▶ HOW TO COMPLETE THIS TASK
From the listing below, return every line with the string "magnifier" in it.

________________________

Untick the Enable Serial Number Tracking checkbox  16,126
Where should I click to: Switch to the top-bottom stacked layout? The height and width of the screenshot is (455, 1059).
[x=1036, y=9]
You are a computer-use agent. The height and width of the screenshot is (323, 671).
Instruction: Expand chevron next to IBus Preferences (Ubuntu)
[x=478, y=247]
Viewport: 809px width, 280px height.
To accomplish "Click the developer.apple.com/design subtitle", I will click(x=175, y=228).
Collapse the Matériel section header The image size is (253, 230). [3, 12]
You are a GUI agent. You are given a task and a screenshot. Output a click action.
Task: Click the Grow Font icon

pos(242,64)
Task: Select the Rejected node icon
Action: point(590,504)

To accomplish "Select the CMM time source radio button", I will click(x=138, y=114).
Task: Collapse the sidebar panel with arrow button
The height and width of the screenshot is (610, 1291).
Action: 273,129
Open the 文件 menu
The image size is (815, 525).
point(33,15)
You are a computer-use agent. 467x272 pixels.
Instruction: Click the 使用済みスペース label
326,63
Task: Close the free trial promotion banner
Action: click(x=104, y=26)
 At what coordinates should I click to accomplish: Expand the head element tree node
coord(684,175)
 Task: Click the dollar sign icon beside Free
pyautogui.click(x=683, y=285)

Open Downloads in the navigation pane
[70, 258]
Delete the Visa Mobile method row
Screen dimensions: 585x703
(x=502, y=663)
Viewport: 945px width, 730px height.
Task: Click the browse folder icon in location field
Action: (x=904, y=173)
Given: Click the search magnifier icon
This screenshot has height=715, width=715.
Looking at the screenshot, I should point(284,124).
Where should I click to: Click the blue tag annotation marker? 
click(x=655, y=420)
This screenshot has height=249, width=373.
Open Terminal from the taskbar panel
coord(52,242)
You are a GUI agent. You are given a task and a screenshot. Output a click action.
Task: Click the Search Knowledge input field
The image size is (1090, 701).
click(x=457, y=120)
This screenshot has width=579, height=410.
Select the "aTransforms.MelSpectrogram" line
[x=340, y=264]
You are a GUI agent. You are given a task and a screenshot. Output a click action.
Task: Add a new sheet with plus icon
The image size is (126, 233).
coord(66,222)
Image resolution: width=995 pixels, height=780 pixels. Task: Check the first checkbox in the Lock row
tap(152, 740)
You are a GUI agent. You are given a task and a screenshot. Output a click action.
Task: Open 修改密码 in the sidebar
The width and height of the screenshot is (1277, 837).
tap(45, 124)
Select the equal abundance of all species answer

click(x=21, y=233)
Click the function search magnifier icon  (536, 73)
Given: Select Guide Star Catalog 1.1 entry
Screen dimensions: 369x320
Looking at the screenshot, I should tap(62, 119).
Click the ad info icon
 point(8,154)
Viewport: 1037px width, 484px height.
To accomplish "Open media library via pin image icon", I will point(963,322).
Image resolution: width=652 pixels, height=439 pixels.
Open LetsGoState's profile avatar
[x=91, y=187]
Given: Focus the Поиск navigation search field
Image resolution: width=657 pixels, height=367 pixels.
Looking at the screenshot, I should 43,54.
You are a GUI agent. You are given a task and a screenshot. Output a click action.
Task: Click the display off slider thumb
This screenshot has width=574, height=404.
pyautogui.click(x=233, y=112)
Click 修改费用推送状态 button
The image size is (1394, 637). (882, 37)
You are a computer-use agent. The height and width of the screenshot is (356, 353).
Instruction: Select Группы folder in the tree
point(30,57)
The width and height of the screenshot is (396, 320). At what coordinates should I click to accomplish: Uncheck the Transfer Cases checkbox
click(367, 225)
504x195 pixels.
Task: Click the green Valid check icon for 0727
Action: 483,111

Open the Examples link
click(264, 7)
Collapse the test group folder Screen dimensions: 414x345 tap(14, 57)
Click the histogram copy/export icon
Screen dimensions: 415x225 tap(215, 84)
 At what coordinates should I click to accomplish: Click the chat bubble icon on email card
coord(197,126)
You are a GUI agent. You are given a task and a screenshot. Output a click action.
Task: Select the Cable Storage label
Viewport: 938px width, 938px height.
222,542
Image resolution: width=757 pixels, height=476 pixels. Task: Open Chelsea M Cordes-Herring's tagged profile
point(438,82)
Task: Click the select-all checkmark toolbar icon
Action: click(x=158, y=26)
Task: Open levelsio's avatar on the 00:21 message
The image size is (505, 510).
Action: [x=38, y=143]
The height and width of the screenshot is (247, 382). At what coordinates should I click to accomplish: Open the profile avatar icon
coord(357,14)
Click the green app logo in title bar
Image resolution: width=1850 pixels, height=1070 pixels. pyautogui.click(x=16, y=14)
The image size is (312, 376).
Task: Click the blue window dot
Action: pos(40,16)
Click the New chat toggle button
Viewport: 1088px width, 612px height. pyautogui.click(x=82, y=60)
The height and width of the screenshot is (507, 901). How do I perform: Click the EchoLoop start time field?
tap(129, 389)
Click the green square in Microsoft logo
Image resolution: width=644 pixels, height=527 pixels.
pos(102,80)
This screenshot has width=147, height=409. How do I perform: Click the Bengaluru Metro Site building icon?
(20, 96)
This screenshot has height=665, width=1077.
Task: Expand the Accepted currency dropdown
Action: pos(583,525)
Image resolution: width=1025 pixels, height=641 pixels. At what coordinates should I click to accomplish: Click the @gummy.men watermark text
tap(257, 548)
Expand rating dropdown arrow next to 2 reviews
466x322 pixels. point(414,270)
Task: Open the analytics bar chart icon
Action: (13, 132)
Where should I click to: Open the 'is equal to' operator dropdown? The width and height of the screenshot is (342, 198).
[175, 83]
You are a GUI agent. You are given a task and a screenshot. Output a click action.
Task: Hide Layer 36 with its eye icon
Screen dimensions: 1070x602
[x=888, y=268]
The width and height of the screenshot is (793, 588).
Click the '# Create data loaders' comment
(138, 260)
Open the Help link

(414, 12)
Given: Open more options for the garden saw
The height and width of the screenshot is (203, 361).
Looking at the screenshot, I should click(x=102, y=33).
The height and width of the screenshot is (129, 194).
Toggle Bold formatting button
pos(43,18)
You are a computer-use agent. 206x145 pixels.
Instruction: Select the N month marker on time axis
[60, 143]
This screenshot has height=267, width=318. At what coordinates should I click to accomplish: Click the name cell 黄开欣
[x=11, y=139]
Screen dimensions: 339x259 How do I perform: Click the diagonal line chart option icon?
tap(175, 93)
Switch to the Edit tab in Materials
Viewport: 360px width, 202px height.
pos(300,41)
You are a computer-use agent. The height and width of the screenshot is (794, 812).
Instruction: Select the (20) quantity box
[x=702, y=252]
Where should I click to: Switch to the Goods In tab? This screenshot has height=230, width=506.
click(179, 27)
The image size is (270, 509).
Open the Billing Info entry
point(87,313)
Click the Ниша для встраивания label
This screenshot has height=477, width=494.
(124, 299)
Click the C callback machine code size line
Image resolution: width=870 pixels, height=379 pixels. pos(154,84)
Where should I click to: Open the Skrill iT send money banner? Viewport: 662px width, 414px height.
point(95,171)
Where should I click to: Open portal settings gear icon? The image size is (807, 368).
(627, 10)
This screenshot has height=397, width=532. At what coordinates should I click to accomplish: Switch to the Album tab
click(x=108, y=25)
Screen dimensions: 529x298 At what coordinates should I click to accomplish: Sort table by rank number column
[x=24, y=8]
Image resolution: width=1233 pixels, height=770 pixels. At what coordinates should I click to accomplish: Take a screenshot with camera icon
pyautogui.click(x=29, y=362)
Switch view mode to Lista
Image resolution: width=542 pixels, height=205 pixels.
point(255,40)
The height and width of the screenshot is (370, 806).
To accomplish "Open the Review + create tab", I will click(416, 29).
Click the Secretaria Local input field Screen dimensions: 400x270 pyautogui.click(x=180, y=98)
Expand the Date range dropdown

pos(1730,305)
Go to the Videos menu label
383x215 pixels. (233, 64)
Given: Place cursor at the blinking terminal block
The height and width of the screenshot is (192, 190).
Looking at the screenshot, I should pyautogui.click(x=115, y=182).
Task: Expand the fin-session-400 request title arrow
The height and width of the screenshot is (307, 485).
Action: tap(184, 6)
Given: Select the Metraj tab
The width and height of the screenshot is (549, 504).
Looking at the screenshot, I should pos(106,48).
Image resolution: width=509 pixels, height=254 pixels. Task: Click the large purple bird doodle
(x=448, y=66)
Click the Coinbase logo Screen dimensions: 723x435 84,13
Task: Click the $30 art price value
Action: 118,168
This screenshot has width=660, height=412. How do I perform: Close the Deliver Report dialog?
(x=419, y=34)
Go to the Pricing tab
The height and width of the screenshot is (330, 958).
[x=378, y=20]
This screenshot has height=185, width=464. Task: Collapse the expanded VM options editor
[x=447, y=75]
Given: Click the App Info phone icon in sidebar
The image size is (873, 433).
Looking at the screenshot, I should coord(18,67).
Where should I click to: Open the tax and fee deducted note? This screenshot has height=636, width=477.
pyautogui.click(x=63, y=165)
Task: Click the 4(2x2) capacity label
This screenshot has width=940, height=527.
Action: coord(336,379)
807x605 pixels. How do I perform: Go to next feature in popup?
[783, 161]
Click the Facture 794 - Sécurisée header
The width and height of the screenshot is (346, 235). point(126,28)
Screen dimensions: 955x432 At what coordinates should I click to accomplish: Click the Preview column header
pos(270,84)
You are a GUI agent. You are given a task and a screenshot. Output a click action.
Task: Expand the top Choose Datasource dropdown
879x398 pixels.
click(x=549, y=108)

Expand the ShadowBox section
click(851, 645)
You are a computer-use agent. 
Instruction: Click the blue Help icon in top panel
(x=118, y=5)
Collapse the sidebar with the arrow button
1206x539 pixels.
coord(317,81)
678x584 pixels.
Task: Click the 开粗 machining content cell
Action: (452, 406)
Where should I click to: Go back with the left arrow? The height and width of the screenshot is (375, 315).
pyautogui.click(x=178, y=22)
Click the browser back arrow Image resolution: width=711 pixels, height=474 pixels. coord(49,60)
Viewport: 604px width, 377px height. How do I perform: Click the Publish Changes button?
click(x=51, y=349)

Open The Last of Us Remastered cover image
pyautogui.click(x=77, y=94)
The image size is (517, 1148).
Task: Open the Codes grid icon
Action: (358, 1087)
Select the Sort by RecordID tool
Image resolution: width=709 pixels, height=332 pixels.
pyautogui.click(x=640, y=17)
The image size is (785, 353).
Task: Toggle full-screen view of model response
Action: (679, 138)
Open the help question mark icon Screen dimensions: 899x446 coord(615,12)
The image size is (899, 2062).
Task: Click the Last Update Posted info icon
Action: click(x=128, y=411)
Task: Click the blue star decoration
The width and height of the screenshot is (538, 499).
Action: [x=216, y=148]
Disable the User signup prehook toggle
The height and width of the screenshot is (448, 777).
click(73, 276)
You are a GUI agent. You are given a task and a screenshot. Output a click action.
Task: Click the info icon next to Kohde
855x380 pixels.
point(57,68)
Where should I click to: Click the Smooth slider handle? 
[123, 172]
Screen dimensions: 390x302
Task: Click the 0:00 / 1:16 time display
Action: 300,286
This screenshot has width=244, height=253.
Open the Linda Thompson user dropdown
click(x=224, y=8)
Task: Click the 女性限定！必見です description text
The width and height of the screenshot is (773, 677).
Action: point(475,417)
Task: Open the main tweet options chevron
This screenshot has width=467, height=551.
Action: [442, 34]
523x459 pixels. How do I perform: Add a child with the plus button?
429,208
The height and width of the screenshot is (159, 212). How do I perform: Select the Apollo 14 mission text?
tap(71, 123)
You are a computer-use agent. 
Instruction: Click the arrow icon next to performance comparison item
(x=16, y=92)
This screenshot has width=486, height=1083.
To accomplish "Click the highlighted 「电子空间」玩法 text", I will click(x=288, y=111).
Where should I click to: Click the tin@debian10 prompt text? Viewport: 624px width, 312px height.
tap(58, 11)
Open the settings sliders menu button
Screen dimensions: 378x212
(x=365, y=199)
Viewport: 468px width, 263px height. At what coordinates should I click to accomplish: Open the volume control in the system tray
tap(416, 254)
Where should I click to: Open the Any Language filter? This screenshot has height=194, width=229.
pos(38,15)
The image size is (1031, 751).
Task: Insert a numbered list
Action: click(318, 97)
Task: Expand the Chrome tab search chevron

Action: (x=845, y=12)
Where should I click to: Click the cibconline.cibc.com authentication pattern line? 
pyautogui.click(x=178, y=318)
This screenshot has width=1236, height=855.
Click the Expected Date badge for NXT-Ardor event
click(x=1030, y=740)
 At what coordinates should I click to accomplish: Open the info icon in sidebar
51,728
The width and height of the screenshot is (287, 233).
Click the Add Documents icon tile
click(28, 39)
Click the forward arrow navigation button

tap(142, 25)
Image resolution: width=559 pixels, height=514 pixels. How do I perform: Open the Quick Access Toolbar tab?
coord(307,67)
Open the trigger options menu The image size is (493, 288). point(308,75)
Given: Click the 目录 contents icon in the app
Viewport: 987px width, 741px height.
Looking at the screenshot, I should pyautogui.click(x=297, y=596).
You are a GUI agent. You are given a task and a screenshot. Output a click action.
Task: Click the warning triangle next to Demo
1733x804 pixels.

________________________

▶ RESPONSE TO THE EXERCISE
Given: Click the search magnifier icon
Click the function search magnifier icon  (536, 73)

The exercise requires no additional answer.